When you talk to Blankenhorn you sense his commitment to his vision, as well as his anger. Blankenhorn is mad. He's mad that society has shifted its idea about what a family is, he says. He's mad that the importance of dads doesn't seem to be a part of that idea. He's mad that we're not doing more about it. He's mad that "academics and feminists" seem to have it out for him and the fathering movement. He's mad that men and women and government don't seem to be doing enough to encourage taking men's pain and fathering seriously. And finally, he's mad that no one appears to care whether we have fathers or not. "Everything seems to be fine, as long as we have mothers," he says in a later interview.
For Blankenhorn, 42, author of the best-selling book Fatherless America and founder of the Institute for American Values, that simply isn't good enough. Fatherhood is at a crossroads he announces, and his personal mission is to impress that point on whoever will listen.

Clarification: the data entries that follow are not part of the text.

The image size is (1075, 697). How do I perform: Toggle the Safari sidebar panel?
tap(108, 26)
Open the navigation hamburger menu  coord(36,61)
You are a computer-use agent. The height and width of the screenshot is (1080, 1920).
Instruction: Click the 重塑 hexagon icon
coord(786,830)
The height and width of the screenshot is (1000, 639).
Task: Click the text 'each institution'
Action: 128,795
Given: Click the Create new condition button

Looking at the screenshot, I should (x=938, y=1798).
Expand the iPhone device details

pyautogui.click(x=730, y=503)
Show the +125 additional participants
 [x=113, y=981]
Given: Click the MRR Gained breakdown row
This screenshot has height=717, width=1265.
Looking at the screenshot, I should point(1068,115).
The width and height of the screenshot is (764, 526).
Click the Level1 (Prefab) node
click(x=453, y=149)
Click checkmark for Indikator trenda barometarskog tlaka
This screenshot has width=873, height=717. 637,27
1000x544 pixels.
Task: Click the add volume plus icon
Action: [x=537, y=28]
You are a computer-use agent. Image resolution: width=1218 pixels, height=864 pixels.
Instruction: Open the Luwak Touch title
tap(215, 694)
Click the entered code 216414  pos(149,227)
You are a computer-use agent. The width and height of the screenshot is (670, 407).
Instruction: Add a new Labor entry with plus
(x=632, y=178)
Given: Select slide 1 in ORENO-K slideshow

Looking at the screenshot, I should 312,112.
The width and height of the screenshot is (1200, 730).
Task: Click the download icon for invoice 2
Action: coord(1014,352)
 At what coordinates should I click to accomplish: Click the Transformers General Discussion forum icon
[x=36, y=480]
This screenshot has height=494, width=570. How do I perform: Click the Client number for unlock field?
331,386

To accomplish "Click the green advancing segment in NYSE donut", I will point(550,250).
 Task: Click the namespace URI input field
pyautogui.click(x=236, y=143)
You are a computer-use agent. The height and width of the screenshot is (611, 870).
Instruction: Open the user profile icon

Blankenhorn is in Toronto at the first annual conference held on fathering in Canada, organized by York University. But why a conference on fathering? And why now? Conference co-chair, York professor emeritus Harold Minden, says fathers are absolutely necessary to a child's healthy development and sense of well-being. He says we haven't been paying enough attention to the role they play.
"We estimate two million kids in Canada wake up everyday without fathers. We wanted to sponsor a conference that looked at two main problems: the father who is home but not really involved, and the absentee dad," says Minden. "Study after study shows that kids with ineffective or absent dads don't do nearly as well as kids where the father is involved and present. The future is what concerns us. What are kids learning when they don't see a normal parenting relationship and have no role models? The consequences for kids and society are disastrous."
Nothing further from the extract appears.